Data supplied>
+---+
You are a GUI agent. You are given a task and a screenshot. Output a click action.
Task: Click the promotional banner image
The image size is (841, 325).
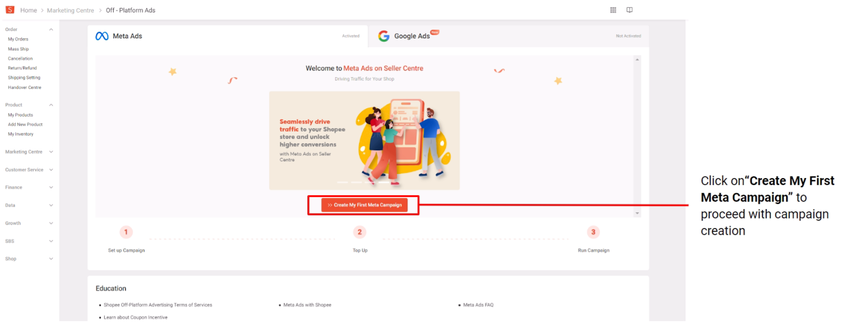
+---+
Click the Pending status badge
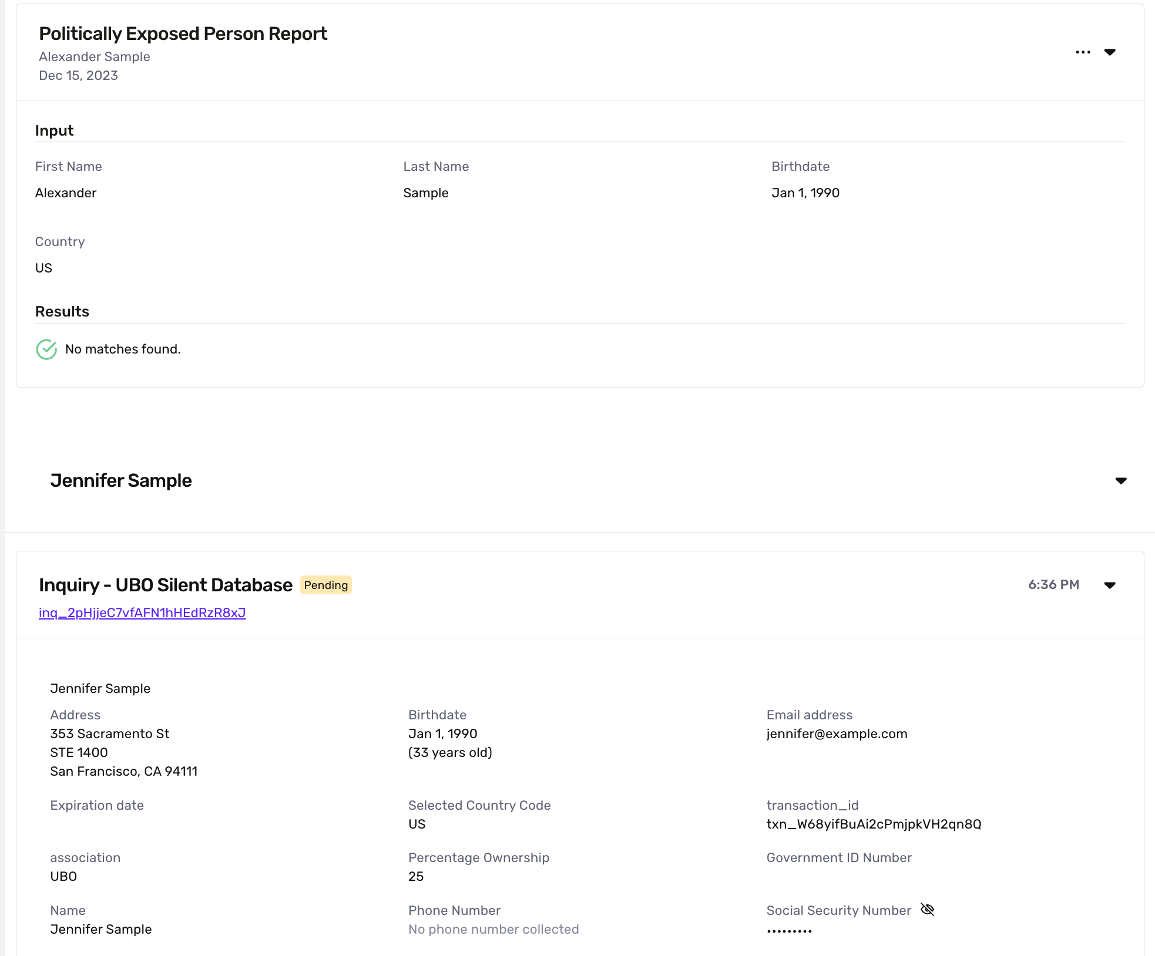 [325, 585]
+---+
Task statement>
When the line with "You are a GUI" is reached in the data above, begin copying, and stop after the line with "The image size is (841, 325)."; copy each line exactly, both ends included.

Problem solution>
You are a GUI agent. You are given a task and a screenshot. Output a click action.
Task: Click the promotional banner image
The image size is (841, 325).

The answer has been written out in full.